Friday, July 09, 2010
Request Fulfillment Improvement Roadmap
Request Fulfillment And Its Many Moving Parts
From the dawn of IT Support the users and customers of IT services have looked to the Service Desk or at least someone who will answer a phone or monitor an email account to respond to requests for new, modified or additional services.
As of ITIL version 3 Request Fulfillment is understood to be a separate and distinct process from Incident Management. I explored this process in an earlier article.
Service Request vs. Request for Information
From the ITIL v3 glossary we can find the following definitions:
Service Request: A request from a User for information, or advice, or for a Standard Change or for Access to an IT Service. For example to reset a password, or to provide standard IT Services for a new User. Service Requests are usually handled by a Service Desk, and do not require an RFC to be submitted. See Request Fulfillment.
Now that the debate over wether an Service Request is part of Incident or Change Management is over despite your personal views on the matter. Lets look at what it really means to tackle improvements around this process we have been doing for years.
First it is important to point out that making improvements to the process of managing requests is not as simple as dealing with one workflow. Like most things in life Request Fulfillment is more complicated under the surface than it may seem. Sure you can create an efficient way to submit requests without too much of a challenge. However, its what happens behind the scenes from the point of someone filling out the web form or making a call to the Service Desk until the shining new laptop is delivered fully loaded that takes the real work to figure out.
Think of the Request Fulfillment process like the two slices of bread on a sandwich, in between the top and tail of the processes are several other inter-related but separate processes. To improve the maturity of this process (make sure the new employee is productive on day one, or that that laptop comes with the right OS and software image) it is necessary to understand the approval, ordering, inventory and supply elements that support the provisioning of the request. A key understanding is that Request Fulfilllment is typically front ended by a Service Catalog or IT Portal and integrates key processes such as:
- Service Catalog
- Procurement, Cost Center Approvals
- Asset Management
- Service Asset and Configuration Management
- Service Level Management
- Provisioning
- Access Management (On boarding / off boarding of employees)
- Image Management
- Etc..
Without the tight integration of these various management practices the request is received and not progressed through these process dependencies in an efficient and time sensitive manner.
For Example: You receive a request to prepare for a new employee start in 5 business days but it is several weeks before all the accounts and elements the employee requires to be productive are delivered for their use.
——
**Problems to work on:**
**1.** Copy word for word the part of the request fulfillment post that begins with "- Image Management" and ends after "for their use.".
**2.** Carry on the article about improving request fulfillment from the point where it stops.

**Source material:**
——
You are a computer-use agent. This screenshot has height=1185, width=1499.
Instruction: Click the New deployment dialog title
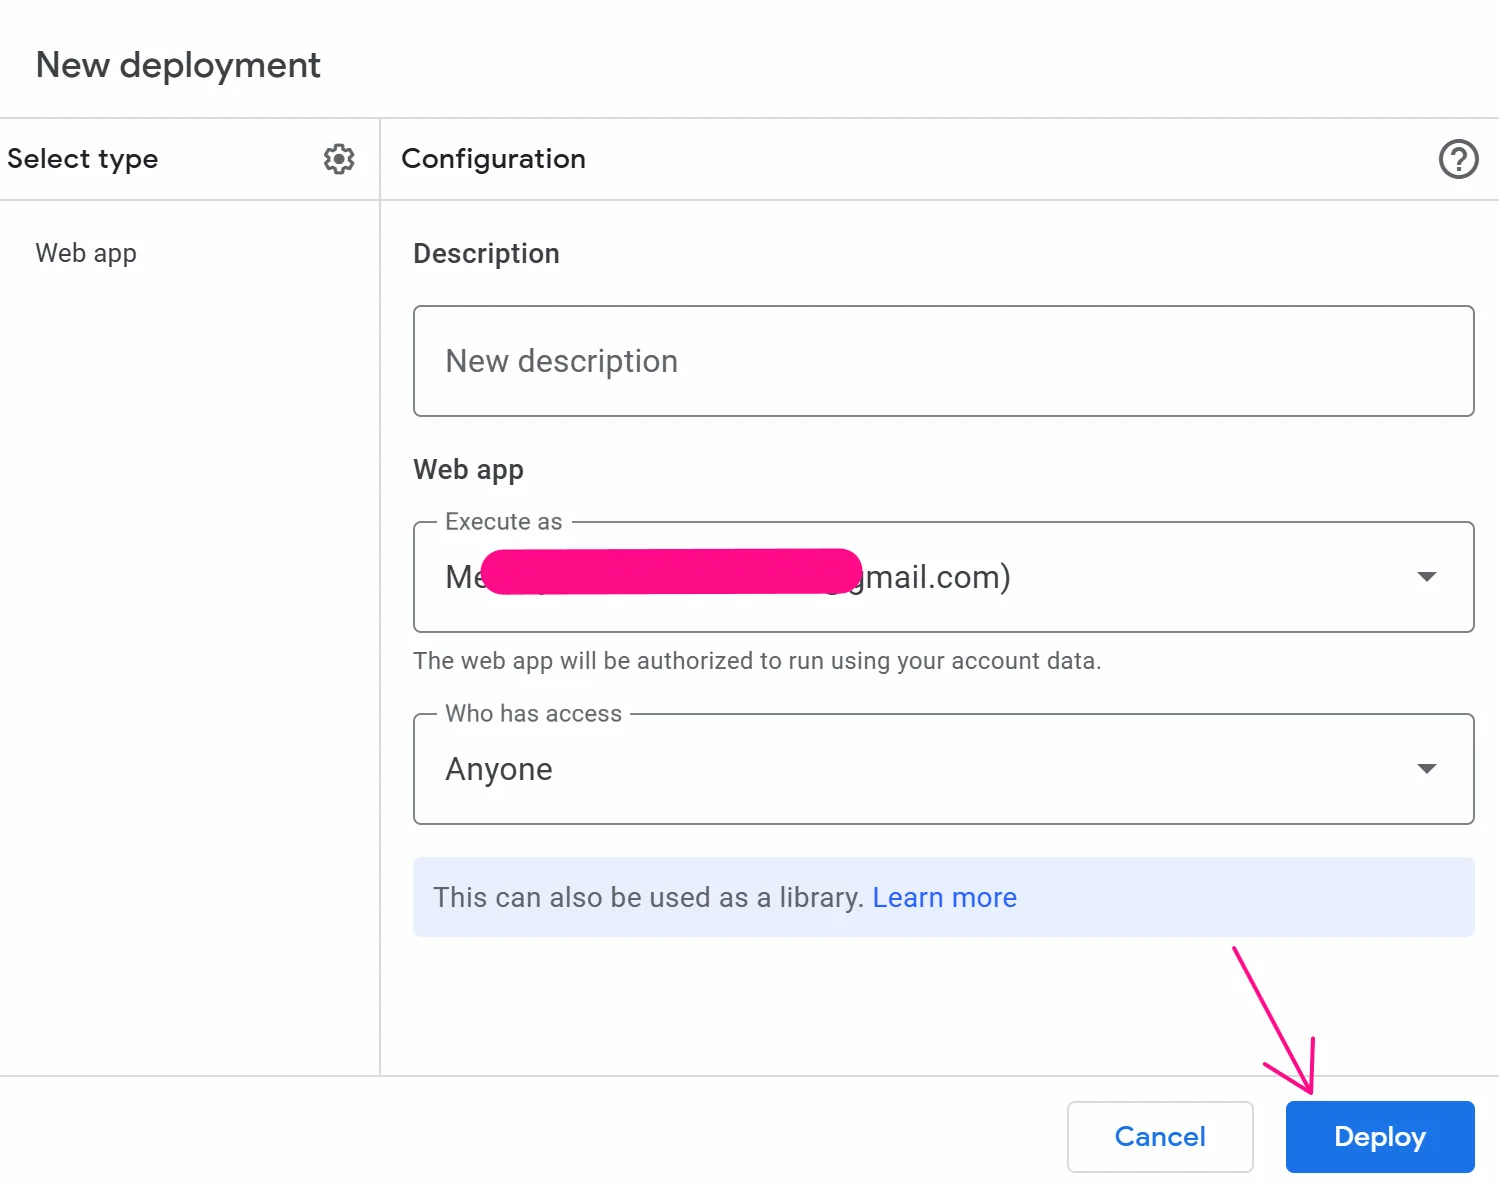tap(178, 65)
——
**Results by task:**
**1.**
- Image Management
- Etc..
Without the tight integration of these various management practices the request is received and not progressed through these process dependencies in an efficient and time sensitive manner.
For Example: You receive a request to prepare for a new employee start in 5 business days but it is several weeks before all the accounts and elements the employee requires to be productive are delivered for their use.

**2.**
Since what we are describing here is the coordination of a set of variable and dependant tasks executed by many different groups it is highly recommended that this process be implemented leveraging a tool best suited to supporting the full lifecycle of the request and that supports the management of dependant and parallel work orders or tasks.
Since what I have described can be a complex task it is typical that an organization will improve Request Fulfillment as a series of maturity stages or steps. In my experience the maturity of this process can often be improved in the following steps.
Step 1: The process is managed as an extension of Incident Management and front ended by the Service Desk. There are no separate process elements or established ownership elements. The process record is differentiated from the Incident record by an attribute on the incident record that establishes it as a request. This record level differentiation supports reporting separation and different escalation policies.
Step 2: The process is understood as separate and distinct from Incident Management and has defined in relationship to both process and requestable service elements. The Request Process is managed by an ITSM tool that supports the management of complex task assignments to multiple support groups that are required to provision different aspects of the request in a parallel or set of sequential tasks.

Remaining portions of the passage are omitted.